--- SOURCE INFORMATION ---
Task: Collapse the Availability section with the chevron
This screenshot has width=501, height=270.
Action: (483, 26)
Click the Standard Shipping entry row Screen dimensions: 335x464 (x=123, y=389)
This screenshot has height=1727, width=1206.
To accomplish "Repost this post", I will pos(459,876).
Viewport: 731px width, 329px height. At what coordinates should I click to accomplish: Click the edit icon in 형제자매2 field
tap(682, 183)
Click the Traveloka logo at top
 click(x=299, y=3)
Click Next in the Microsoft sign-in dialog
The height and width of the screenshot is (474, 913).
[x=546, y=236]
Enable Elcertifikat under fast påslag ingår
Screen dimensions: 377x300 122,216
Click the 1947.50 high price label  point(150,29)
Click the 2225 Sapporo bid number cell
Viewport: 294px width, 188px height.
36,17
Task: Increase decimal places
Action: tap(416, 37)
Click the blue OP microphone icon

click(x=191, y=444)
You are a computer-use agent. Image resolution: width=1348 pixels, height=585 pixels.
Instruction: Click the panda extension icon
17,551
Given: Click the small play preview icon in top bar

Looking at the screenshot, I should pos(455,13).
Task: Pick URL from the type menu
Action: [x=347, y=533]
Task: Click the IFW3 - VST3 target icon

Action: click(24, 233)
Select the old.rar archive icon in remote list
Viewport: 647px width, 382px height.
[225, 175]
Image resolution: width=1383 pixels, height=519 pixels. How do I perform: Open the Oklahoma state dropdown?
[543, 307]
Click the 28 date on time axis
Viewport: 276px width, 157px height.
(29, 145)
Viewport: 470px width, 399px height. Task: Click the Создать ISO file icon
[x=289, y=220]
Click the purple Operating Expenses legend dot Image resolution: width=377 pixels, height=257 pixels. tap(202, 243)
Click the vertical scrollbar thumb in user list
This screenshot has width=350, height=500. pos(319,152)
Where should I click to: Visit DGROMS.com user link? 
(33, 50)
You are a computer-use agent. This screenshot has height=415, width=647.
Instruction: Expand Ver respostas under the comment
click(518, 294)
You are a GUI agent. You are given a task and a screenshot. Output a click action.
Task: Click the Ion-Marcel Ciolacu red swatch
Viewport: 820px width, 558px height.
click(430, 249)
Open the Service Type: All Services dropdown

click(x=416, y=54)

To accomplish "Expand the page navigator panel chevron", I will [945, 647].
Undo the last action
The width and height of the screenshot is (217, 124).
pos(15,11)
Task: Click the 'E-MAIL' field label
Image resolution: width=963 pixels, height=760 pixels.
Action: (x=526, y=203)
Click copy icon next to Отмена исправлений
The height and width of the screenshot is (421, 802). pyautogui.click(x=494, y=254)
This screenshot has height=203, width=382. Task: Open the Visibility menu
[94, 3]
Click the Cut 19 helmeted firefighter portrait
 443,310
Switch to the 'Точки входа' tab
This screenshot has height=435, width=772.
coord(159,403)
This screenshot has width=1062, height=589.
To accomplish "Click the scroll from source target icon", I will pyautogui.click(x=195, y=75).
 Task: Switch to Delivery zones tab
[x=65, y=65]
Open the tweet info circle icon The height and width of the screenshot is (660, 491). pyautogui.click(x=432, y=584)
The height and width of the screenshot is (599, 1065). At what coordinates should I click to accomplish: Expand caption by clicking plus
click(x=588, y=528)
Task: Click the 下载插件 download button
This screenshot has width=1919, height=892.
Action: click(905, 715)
---
WHAT YOU HAVE TO DO | Retype all the records, matching them exactly.

TASK SOLUTION |
Task: Collapse the Availability section with the chevron
This screenshot has width=501, height=270.
Action: (483, 26)
Click the Standard Shipping entry row Screen dimensions: 335x464 (x=123, y=389)
This screenshot has height=1727, width=1206.
To accomplish "Repost this post", I will pos(459,876).
Viewport: 731px width, 329px height. At what coordinates should I click to accomplish: Click the edit icon in 형제자매2 field
tap(682, 183)
Click the Traveloka logo at top
 click(x=299, y=3)
Click Next in the Microsoft sign-in dialog
The height and width of the screenshot is (474, 913).
[x=546, y=236]
Enable Elcertifikat under fast påslag ingår
Screen dimensions: 377x300 122,216
Click the 1947.50 high price label  point(150,29)
Click the 2225 Sapporo bid number cell
Viewport: 294px width, 188px height.
36,17
Task: Increase decimal places
Action: tap(416, 37)
Click the blue OP microphone icon

click(x=191, y=444)
You are a computer-use agent. Image resolution: width=1348 pixels, height=585 pixels.
Instruction: Click the panda extension icon
17,551
Given: Click the small play preview icon in top bar

Looking at the screenshot, I should pos(455,13).
Task: Pick URL from the type menu
Action: [x=347, y=533]
Task: Click the IFW3 - VST3 target icon

Action: click(24, 233)
Select the old.rar archive icon in remote list
Viewport: 647px width, 382px height.
[225, 175]
Image resolution: width=1383 pixels, height=519 pixels. How do I perform: Open the Oklahoma state dropdown?
[543, 307]
Click the 28 date on time axis
Viewport: 276px width, 157px height.
(29, 145)
Viewport: 470px width, 399px height. Task: Click the Создать ISO file icon
[x=289, y=220]
Click the purple Operating Expenses legend dot Image resolution: width=377 pixels, height=257 pixels. tap(202, 243)
Click the vertical scrollbar thumb in user list
This screenshot has width=350, height=500. pos(319,152)
Where should I click to: Visit DGROMS.com user link? 
(33, 50)
You are a computer-use agent. This screenshot has height=415, width=647.
Instruction: Expand Ver respostas under the comment
click(518, 294)
You are a GUI agent. You are given a task and a screenshot. Output a click action.
Task: Click the Ion-Marcel Ciolacu red swatch
Viewport: 820px width, 558px height.
click(430, 249)
Open the Service Type: All Services dropdown

click(x=416, y=54)

To accomplish "Expand the page navigator panel chevron", I will [945, 647].
Undo the last action
The width and height of the screenshot is (217, 124).
pos(15,11)
Task: Click the 'E-MAIL' field label
Image resolution: width=963 pixels, height=760 pixels.
Action: (x=526, y=203)
Click copy icon next to Отмена исправлений
The height and width of the screenshot is (421, 802). pyautogui.click(x=494, y=254)
This screenshot has height=203, width=382. Task: Open the Visibility menu
[94, 3]
Click the Cut 19 helmeted firefighter portrait
 443,310
Switch to the 'Точки входа' tab
This screenshot has height=435, width=772.
coord(159,403)
This screenshot has width=1062, height=589.
To accomplish "Click the scroll from source target icon", I will pyautogui.click(x=195, y=75).
 Task: Switch to Delivery zones tab
[x=65, y=65]
Open the tweet info circle icon The height and width of the screenshot is (660, 491). pyautogui.click(x=432, y=584)
The height and width of the screenshot is (599, 1065). At what coordinates should I click to accomplish: Expand caption by clicking plus
click(x=588, y=528)
Task: Click the 下载插件 download button
This screenshot has width=1919, height=892.
Action: click(905, 715)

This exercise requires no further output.